Wednesday, December 20, 2006


This is the post where I admit one of my deepest secrets. Are you ready?

I am a dentophobe.

Lest you think I am creating a phobia that I alone suffer from (and that, therefore, the fear is utterly invalid) I provide you with this link:

If you are one of my brethren in the dentophobe category, then not only do I welcome you, but I invite you to pull up a chair. And I promise .... it does not recline, and no one will hand you sunglasses as the glaring light drops from overhead.

Yes, I am afraid of the dentist. Afraid of the actual person who performs the procedures, afraid of the place where the procedures take place, afraid of the little plastic-wrapped tray of pointy tools and, oh ... let's not even get into the procedures themselves.

Unfortunately for me, not only do I harbor an irrational fear of dentists, but I have awful teeth. Anyone who thinks that the Lord doesn't have a sense of humor is free to email me for details.

I inherited weak enamel from my father and bad gums from my mother. Couple that with a childhood literally drowning in Coke and Twinkies and you get the picture. I discovered healthy eating and meticulous oral care in college, but alas, the damage was done. I am now an adult woman with fillings in every single molar. Since I've got a full set, that comes up to 14 nuggets of silver leaching chemicals into my mouth and three porcelain bandaids doing who-knows-what to me in the name of arresting decay.

**Records supplied:**
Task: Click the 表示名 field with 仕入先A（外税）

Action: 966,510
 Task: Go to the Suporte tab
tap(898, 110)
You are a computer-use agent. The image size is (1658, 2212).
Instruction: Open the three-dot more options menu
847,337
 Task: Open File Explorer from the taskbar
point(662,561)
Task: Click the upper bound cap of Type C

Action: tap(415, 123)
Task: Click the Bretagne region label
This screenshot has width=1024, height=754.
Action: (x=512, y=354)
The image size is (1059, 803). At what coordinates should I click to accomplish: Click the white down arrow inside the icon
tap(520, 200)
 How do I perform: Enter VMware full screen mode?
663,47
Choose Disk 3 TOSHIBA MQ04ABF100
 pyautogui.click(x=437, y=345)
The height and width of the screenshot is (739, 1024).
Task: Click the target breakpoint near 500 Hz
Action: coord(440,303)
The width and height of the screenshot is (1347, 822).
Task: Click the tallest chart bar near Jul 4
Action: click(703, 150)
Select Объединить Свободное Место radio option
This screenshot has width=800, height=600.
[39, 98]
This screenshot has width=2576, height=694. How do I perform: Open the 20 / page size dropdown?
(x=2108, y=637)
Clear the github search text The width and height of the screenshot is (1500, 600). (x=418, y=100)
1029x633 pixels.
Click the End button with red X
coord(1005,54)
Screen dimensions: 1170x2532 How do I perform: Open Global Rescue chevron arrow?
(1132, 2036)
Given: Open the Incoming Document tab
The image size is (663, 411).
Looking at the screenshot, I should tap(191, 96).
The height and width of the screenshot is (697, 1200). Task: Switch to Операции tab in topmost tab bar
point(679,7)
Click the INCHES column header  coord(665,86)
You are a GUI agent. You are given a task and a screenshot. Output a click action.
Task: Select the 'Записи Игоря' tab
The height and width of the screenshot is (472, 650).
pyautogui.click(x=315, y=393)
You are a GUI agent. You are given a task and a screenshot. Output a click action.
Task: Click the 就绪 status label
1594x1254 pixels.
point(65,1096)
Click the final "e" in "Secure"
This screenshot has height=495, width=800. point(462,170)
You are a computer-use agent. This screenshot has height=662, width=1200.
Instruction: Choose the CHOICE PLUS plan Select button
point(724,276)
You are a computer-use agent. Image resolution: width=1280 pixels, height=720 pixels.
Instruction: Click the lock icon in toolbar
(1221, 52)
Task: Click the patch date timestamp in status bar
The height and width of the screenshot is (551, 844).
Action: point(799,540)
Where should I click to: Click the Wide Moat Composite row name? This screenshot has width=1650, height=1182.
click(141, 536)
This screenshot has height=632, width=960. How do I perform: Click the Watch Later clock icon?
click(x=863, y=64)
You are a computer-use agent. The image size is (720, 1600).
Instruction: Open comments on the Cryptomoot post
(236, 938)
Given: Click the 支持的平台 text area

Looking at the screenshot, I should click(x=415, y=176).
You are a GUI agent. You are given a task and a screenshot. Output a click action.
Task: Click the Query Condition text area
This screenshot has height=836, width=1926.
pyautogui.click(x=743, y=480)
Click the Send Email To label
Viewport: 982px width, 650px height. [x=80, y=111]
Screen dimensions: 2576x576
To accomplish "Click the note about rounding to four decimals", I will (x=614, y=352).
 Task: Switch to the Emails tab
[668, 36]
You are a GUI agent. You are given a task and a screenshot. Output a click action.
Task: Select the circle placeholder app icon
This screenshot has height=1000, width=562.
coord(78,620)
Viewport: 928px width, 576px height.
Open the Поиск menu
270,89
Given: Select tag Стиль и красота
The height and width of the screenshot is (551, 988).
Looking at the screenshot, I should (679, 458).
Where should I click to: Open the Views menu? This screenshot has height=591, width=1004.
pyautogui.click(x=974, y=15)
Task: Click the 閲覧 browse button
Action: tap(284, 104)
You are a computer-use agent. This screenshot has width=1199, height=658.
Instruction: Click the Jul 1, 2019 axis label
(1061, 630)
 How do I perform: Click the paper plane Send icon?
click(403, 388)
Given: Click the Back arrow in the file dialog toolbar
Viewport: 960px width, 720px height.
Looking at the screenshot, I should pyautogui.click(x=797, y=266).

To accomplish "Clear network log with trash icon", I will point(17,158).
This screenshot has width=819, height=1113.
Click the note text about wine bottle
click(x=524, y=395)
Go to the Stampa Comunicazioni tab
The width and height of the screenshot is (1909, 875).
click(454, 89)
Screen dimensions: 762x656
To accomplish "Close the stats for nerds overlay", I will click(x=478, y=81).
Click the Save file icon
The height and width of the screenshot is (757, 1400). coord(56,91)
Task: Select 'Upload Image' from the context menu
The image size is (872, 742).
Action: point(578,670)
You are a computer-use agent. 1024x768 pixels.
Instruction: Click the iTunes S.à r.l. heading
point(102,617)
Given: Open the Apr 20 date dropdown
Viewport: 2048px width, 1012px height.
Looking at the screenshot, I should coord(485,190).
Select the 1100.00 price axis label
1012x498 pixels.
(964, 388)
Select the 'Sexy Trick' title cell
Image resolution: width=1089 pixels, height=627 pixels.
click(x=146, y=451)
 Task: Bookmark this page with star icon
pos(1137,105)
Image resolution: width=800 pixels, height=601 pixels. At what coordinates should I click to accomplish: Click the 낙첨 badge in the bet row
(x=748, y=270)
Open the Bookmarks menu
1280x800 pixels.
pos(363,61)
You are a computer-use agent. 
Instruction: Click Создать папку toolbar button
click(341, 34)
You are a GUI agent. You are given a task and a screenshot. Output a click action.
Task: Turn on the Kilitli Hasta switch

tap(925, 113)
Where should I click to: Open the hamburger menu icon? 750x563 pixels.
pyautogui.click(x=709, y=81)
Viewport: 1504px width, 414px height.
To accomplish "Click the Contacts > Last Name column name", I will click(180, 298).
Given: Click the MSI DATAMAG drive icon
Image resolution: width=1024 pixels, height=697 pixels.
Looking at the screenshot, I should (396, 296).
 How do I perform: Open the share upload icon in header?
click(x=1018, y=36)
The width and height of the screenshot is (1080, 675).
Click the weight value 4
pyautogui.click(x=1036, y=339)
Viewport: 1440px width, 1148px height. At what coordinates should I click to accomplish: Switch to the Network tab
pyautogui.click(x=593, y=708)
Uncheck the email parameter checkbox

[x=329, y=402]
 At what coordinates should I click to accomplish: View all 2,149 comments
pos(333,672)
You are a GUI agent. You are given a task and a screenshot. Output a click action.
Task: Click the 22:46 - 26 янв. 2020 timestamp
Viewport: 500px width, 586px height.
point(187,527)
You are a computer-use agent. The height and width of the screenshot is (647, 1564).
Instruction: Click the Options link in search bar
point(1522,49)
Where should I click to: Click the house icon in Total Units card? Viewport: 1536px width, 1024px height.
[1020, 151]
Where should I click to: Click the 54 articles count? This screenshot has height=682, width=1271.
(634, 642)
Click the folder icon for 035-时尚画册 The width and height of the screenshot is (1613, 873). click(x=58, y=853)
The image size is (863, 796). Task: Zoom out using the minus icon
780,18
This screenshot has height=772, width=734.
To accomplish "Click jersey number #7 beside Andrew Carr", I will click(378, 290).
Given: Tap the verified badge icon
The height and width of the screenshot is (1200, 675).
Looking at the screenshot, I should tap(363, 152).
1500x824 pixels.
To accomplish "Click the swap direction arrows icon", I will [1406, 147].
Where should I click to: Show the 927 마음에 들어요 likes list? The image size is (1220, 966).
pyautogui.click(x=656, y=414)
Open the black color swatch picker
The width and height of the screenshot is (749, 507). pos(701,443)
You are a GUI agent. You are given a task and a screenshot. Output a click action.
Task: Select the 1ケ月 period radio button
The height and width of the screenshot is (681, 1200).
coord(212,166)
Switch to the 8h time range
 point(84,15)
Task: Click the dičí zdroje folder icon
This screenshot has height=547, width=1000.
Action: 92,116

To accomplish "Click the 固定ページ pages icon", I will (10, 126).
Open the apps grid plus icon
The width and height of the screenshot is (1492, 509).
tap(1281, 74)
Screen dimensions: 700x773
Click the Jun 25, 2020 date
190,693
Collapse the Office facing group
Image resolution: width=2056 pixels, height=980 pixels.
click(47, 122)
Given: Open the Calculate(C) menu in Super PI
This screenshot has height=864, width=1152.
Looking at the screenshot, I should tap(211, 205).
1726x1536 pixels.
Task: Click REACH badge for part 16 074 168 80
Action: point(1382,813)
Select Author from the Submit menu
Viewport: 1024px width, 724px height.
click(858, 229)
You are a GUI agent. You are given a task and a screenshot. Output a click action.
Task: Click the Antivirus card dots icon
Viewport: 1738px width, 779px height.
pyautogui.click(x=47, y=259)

**To do:** Copy the blog post on dental fear, everything from "Yes, I am afraid" down to "the procedures themselves.", and switch "dentist" to "orthodontist".

**Response box:**
Yes, I am afraid of the orthodontist. Afraid of the actual person who performs the procedures, afraid of the place where the procedures take place, afraid of the little plastic-wrapped tray of pointy tools and, oh ... let's not even get into the procedures themselves.